This is a guest post by Dani Waxman, Product Manager at Viewbix and long time Snowplow user. In this post, Dani describes the journey that the Viewbix team went through in order to enable their users to make data-driven decisions, how they came to use Snowplow and the role that Snowplow plays today at Viewbix.
At Viewbix there are two things we are passionate about, our coffee and using analytics to help us and our customers drive core business decisions. We decide which Nespresso capsules to order based on detailed usage statistics backed up by years of data. If I am going out to visit customers for a few days in New York, that month’s order will include fewer Bukeela capsules since I drink 2.3 X of that flavor than other team members. It’s not surprising that when it came time to for deploying an analytics stack we spent a lot of time and effort making sure we chose a product that would give us the flexibly and power we needed.

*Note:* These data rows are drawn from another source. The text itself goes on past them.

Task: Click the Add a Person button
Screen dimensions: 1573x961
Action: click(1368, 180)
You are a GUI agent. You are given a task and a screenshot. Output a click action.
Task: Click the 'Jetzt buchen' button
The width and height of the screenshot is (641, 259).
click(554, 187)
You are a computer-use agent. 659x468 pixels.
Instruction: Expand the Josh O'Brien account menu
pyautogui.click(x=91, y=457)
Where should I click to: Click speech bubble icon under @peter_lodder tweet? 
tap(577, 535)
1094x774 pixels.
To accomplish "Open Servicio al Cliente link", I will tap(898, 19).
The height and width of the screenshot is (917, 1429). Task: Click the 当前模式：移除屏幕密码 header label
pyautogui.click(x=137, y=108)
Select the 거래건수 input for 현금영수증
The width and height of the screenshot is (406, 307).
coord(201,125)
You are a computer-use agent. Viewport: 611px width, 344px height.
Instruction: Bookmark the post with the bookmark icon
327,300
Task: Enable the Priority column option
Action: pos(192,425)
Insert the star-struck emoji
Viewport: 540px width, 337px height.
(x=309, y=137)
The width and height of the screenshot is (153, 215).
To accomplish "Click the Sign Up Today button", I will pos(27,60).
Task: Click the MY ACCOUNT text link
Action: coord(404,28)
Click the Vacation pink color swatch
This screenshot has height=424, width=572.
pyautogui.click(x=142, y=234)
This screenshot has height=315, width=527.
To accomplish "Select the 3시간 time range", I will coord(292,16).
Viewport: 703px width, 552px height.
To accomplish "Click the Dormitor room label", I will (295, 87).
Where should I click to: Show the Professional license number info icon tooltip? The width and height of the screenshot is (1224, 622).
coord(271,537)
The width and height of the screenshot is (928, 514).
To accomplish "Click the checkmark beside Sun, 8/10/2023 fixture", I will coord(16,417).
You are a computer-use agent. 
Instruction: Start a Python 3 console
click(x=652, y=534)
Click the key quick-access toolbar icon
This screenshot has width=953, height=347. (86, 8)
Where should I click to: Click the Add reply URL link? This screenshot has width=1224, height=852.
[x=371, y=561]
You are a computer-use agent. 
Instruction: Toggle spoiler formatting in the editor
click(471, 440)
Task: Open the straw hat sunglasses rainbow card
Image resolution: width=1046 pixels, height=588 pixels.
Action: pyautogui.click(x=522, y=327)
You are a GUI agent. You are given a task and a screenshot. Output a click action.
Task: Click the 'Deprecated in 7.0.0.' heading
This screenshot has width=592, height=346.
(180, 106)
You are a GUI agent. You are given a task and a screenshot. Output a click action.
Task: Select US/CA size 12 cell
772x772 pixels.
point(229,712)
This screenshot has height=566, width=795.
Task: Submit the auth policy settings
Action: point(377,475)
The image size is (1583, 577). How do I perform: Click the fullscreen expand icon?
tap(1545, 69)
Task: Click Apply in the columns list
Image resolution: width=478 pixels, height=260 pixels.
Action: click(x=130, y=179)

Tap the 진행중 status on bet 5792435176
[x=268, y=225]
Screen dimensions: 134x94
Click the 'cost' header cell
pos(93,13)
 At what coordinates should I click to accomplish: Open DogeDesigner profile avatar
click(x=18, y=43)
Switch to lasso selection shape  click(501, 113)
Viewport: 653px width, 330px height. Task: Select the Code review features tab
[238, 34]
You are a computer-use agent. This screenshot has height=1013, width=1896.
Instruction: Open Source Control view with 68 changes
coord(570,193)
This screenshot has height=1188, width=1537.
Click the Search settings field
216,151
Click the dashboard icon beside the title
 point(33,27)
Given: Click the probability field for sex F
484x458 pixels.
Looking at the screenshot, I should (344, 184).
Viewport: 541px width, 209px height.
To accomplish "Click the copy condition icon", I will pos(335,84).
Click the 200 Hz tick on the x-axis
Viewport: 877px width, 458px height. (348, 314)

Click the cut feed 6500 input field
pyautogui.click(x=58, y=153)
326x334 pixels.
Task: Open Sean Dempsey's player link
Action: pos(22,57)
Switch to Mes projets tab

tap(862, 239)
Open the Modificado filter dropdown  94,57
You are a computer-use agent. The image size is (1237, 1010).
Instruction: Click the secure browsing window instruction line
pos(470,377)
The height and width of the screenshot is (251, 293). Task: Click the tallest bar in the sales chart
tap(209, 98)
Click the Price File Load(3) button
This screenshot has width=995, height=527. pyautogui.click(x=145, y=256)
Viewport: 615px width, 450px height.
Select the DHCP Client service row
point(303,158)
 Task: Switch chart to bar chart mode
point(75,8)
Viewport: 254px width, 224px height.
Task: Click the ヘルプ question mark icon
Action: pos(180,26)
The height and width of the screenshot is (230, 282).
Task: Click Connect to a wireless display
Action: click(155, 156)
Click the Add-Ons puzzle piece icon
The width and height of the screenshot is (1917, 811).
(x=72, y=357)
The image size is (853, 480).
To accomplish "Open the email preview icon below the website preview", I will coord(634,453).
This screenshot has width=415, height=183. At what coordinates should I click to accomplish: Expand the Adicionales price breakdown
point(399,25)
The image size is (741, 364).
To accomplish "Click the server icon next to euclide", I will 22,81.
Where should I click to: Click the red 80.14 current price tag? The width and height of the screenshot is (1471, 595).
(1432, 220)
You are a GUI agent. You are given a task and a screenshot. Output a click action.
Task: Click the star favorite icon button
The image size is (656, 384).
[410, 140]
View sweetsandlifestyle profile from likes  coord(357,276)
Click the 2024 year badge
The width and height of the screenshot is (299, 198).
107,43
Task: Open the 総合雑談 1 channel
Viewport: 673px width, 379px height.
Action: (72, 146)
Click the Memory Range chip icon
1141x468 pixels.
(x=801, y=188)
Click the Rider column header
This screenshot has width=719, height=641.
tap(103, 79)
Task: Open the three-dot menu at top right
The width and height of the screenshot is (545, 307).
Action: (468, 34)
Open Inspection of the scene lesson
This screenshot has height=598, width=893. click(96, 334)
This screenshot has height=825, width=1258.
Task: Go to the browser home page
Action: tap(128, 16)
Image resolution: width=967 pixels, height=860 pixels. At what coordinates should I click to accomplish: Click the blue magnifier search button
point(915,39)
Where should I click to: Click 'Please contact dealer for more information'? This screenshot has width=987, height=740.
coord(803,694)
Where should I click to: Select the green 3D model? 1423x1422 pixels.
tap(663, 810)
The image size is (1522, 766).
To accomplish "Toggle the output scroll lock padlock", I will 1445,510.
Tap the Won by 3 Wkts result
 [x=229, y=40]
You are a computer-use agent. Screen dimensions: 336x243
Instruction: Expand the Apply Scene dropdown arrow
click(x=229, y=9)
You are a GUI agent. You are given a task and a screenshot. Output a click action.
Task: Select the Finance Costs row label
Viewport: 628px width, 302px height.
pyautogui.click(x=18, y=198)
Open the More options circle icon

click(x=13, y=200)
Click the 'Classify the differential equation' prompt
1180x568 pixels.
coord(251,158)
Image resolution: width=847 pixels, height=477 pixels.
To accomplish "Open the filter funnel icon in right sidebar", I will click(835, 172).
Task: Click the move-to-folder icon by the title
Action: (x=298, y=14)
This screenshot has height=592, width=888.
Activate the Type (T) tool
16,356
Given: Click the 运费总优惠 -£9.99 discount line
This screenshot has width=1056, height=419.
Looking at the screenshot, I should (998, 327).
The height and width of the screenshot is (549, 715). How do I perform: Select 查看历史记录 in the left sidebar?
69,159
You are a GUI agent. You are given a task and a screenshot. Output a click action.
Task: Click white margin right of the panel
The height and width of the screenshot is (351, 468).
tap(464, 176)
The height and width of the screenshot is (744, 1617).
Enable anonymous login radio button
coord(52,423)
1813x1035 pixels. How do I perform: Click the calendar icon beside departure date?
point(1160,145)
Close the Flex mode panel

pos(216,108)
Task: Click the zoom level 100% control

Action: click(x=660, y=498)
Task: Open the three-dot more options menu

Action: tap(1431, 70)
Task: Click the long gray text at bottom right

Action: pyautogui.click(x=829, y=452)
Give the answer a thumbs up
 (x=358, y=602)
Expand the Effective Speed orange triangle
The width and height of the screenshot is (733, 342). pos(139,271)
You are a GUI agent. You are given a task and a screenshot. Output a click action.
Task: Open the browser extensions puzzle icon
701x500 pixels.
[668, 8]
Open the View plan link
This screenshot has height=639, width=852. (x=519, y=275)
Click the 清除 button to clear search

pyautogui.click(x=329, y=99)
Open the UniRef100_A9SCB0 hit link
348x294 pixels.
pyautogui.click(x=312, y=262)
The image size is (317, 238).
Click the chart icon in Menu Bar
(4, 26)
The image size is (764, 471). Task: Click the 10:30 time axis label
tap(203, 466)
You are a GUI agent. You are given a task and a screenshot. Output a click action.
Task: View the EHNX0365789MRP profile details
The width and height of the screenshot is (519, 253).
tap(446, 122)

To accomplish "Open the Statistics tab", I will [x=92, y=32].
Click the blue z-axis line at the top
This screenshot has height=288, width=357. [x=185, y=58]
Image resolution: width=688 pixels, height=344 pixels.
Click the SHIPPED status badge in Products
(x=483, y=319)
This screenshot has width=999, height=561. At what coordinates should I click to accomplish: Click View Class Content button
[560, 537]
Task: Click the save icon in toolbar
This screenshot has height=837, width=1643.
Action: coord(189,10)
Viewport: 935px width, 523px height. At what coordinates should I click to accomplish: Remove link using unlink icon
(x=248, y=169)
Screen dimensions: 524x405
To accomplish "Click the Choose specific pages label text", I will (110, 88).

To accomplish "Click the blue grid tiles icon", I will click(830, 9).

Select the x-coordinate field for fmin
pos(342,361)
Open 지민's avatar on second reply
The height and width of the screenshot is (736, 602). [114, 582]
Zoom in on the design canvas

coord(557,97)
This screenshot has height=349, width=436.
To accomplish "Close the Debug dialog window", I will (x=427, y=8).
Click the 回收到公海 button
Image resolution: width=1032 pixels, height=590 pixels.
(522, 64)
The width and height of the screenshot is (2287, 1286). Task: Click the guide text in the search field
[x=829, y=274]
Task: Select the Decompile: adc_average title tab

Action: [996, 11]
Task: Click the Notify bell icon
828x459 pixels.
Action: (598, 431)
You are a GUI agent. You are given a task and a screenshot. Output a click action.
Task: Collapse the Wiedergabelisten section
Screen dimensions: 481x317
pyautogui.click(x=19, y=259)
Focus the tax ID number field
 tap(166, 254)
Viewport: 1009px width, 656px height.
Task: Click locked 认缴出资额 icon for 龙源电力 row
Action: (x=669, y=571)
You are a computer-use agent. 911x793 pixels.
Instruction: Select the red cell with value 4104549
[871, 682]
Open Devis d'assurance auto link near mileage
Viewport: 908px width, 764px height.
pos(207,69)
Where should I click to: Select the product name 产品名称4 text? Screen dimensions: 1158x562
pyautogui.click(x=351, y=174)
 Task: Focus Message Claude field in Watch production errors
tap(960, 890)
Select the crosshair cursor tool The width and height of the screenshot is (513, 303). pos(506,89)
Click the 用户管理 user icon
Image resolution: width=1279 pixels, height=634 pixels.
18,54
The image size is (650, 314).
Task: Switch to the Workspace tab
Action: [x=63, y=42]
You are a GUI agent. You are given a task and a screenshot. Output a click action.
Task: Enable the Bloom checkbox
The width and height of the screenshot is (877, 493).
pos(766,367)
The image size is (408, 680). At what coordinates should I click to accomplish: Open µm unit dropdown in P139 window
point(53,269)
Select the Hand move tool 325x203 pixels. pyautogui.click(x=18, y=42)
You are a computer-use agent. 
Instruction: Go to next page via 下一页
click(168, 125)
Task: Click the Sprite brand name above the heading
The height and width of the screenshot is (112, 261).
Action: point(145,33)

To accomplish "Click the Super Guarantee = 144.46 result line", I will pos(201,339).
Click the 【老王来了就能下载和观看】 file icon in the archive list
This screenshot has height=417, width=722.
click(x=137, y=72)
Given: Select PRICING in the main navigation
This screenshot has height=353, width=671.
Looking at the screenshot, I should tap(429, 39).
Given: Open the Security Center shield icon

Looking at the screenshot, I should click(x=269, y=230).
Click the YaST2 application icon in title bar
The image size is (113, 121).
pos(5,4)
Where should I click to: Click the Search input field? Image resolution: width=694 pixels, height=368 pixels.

From day one we decided to collect more data from our interactive video platform than we would likely ever need. This was partially based on the fact that we were pioneers in the market of interactive video and while we had a good idea of what our users would expect us to report on, we were not sure. Better collect too much then too little. Beyond the standard video metrics of impressions, plays, and quartiles viewed we needed to report on interactions that take place in the lifecycle of the video itself. How many people are clicking on Call to Action buttons, logos, pre and pot rolls. How many users are submitting CRM data via the video and how many are using any of our 30 or so custom apps. These are all questions we knew we needed to answer.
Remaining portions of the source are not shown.